• **WHAT TO DO**
1/ In the S&P 500 market commentary, what level does the bullish % stand at?
2/ Pick up the S&P 500 market commentary after its final sentence and carry it further.

• **SELECTED TEXT**

^^^^^^^^^^^^^^^^

It has been a slow squeeze lower this morning as stock were unable to hold their gains and the S&P 500 has broken below its February 6th low of 1,077 and now looks destined to test levels near the 1,057 mark. With regression overlaid, the 1,030 level looks likely in the coming weeks as "accounting concerns" seems to have buyers on the sidelines.
For the slither snake or cautious bear, current market action represents a free meal as long as traders remain disciplined.
S&P 500 Chart - Daily Interval
Conventional retracement from the September lows to late 2001 highs has the SPX breaking 38.2% retracement and bears are now going to be targeting the 1,057 level near-term. To some that is "just" a 1.5% level, but like a python, those 1/5% declines are beginning to mount to some substantial profits. To put things in perspective, bearish traders that have found some bearish trades that show gains of 7.5% or more have beaten the SPX on the downside and should consider that when a bearish trade becomes profitable by more than 7.5%. As I've said before... "a complacent bear often times finds himself hanging on the den wall."
From current levels the S&P 500 looks vulnerable to 1,057 and with the bullish % still relatively high at 57.6% there is still some risk that can be removed from this market.
One group that we are looking at for strength is showing some signs of strength today. The Biotech Index (BTK.X) continues to trade in positive territory at 484.53 +1.08% after earlier gains of 2%. However, the broader market negativity has kept things in check today.
Earlier in the market monitor, we talked about shares of IDEC Pharmaceutical (NASDAQ:IDPH) $60.48 +7.98% that was trading strong today on the heels of an FDA approval for the company to market its Zevalin therapeutic regimen. The stock is showing good relative strength characteristics vs. the S&P 500 and the Biotech Index (BTK.X), but we feel the stock needs to trade the $63 level to get above downward trend and give a meaningful buy signal at this point. The bellwether in the group Amgen (NASDAQ:AMGN) $57.59 +1.21 is usually a favorite among institutions looking for exposure to the group and this stock is a viable bullish candidate at current levels as long as a stop is place just below the $53 level.

^^^^^^^^^^^^^^^^

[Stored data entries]
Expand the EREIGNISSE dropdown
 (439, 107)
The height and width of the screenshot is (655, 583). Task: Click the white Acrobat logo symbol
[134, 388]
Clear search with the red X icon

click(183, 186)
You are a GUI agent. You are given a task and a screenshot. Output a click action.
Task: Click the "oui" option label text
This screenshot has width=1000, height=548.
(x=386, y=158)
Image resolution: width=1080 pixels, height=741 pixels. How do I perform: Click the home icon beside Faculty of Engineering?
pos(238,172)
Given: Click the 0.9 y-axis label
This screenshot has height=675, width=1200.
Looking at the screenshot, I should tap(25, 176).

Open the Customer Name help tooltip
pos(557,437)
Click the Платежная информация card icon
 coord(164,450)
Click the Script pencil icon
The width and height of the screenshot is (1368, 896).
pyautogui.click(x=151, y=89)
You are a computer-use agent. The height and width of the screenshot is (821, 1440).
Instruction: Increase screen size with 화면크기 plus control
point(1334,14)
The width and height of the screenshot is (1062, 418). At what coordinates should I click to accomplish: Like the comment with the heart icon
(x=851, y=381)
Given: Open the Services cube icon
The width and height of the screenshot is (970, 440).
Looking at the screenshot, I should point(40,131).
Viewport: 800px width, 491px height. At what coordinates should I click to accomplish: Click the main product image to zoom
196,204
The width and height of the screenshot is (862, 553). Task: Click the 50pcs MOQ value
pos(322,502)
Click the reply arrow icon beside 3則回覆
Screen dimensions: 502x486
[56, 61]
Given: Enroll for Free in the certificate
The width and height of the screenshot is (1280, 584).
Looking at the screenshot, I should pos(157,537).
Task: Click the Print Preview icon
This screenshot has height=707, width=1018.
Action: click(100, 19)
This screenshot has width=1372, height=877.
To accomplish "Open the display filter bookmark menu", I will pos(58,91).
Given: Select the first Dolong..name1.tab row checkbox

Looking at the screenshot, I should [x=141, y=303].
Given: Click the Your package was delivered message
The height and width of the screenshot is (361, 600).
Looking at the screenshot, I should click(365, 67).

^^^^^^^^^^^^^^^^

• **PER-TASK ANSWERS**
1/ 57.6%

2/
I would recommend bulls in the group limit bullish positions at this time to 1/4 or 1/2 positions and look to add to positions on the strength of buy signals or further improvements in relative strength.
Not long ago we mentioned some triangle formations that were taking place in the market. Today, semiconductor stock Alter (NASDAQ:ALTR) traded the $21 level and this triggered the "bearish triangle" pattern at that level and also has the stock sitting right on bullish support trend. This is very similar to past action we witness in a profiled bearish trade in Celestica (NYSE:CLS) $34.47 -4.3% that has taken some time to unfold for the bears.
A trader with limited capital may want to lock in gains on Celestica (CLS) and roll some profits to a bearish trade in ALTR with 1/2 position. Since trading the "bearish triangle" at $40 on February 5th, shares of CLS have declined roughly 13.8% and more than doubled the SPX decline during that time.